Now she has taken over from her mentor as the principal investigator (PI) and is leading the final phase 3 trial of this research. This time, 321 patients with terminal gastric cancer that has metastasized to the peritoneum will be targeted, comparing the survival rates of patients who received FOLFOX monotherapy with those who received paclitaxel and FOLFOX together injected into the abdomen. Six hospitals nationwide, including Seoul National University Hospital, Samsung Medical Center, Asan Medical Center, and Yonsei University Severance Hospital, will participate.

Diagram of the strategy for promoting intra-abdominal chemotherapy research tasks. Developing a multidisciplinary approach and technology centered on a single clinical trial is Professor Kang's ultimate goal. /Courtesy of Professor Kang So-hyun.

Professor Kang's team does not stop merely at verifying drug efficacy. The ultimate goal is to establish an optimal treatment system for patients with advanced gastric cancer through a multidisciplinary approach that combines surgery, chemotherapy, AI (artificial intelligence)-based imaging and pathology diagnosis, and organoid research. Organoids are mini-organs created by differentiating stem cells into specific organ cells and cultivating them in three dimensions. They can test the effects of drugs or treatments instead of actual organs.

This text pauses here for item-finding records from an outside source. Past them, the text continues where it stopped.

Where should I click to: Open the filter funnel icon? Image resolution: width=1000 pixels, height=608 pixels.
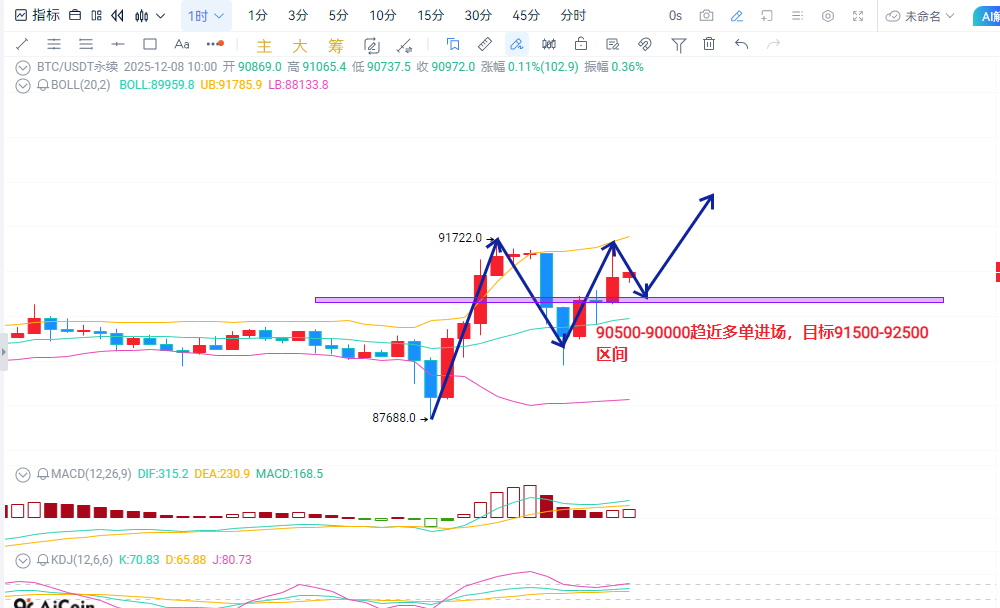coord(679,44)
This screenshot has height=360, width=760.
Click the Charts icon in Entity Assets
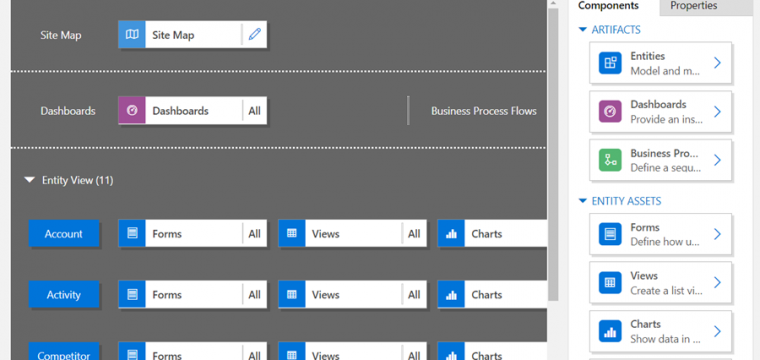[x=610, y=331]
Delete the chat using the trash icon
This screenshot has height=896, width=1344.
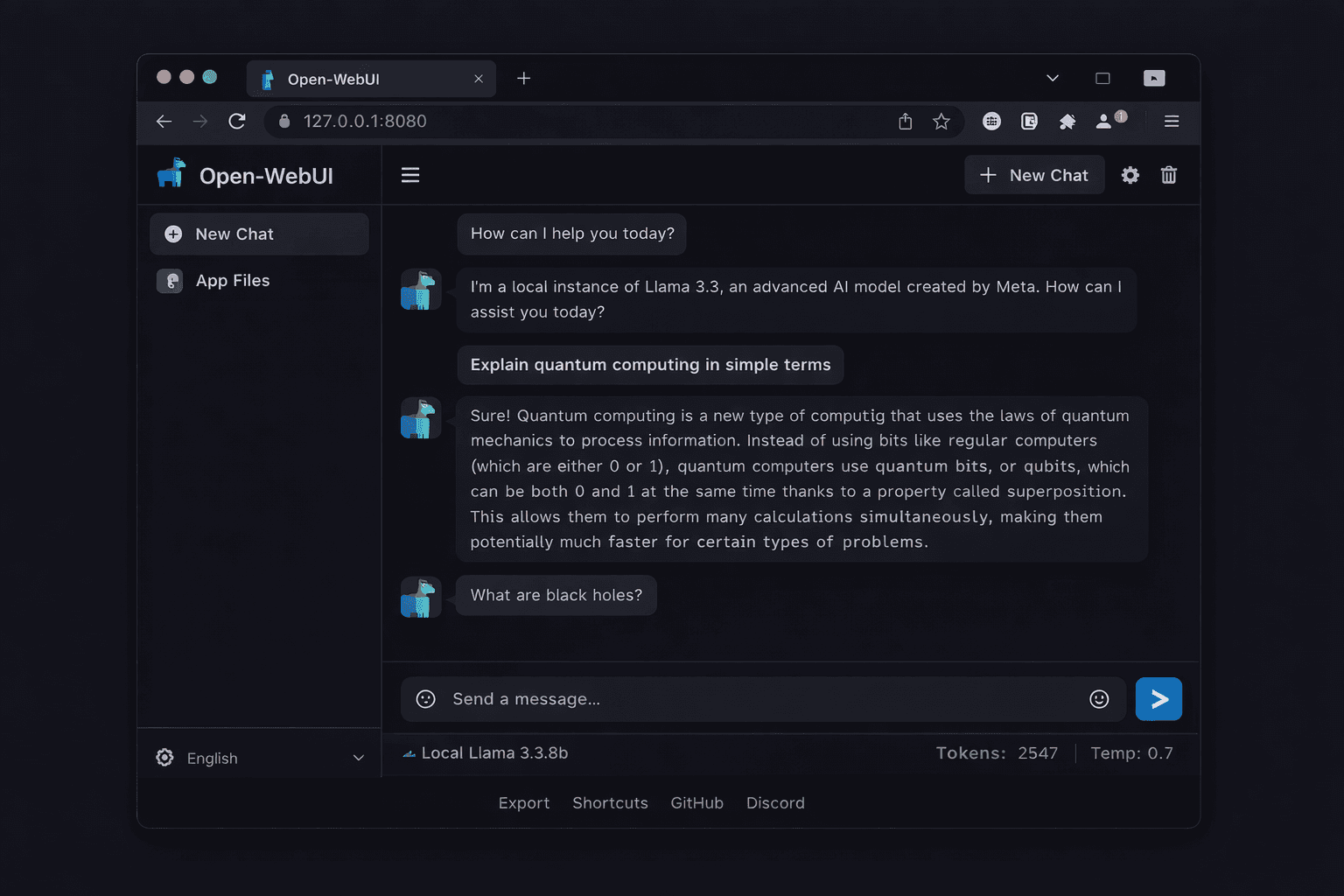(x=1169, y=175)
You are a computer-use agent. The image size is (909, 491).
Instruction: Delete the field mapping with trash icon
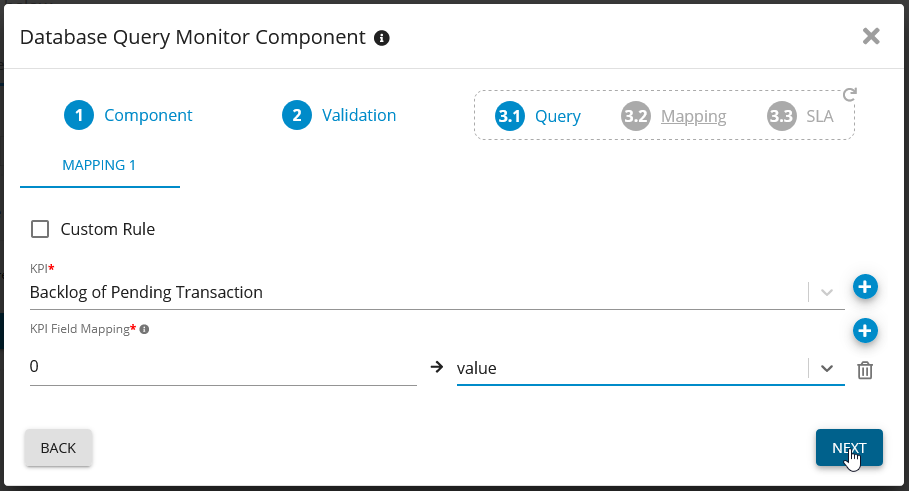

Professor Kang said, "We plan to develop imaging and AI diagnostic technologies in collaboration with the Department of Radiology and establish an organoid model that mimics peritoneal metastatic cancer with the Department of Basic Medical Sciences, and to conduct cell analysis studies with the Department of Pathology to create an overall treatment system," adding, "We also plan to collaborate with the Department of Hematology and the area of immunotherapy." This means the entire hospital is mobilized to overcome terminal metastatic cancer.

Professor Kang graduated from Seoul National University College of Medicine and joined Bundang Seoul National University Hospital as a gastrointestinal surgery professor in 2020. She is currently also serving as a commissioner for the Medical Artificial Intelligence Center at Bundang Seoul National University Hospital. She said, "Chemotherapy is mainly in the field of internal medicine, but as a surgeon, I want to find a unique role in delivering anticancer drugs through other pathways," emphasizing, "My dream is to develop new treatments that combine surgery and oncology for patients who are difficult to operate on."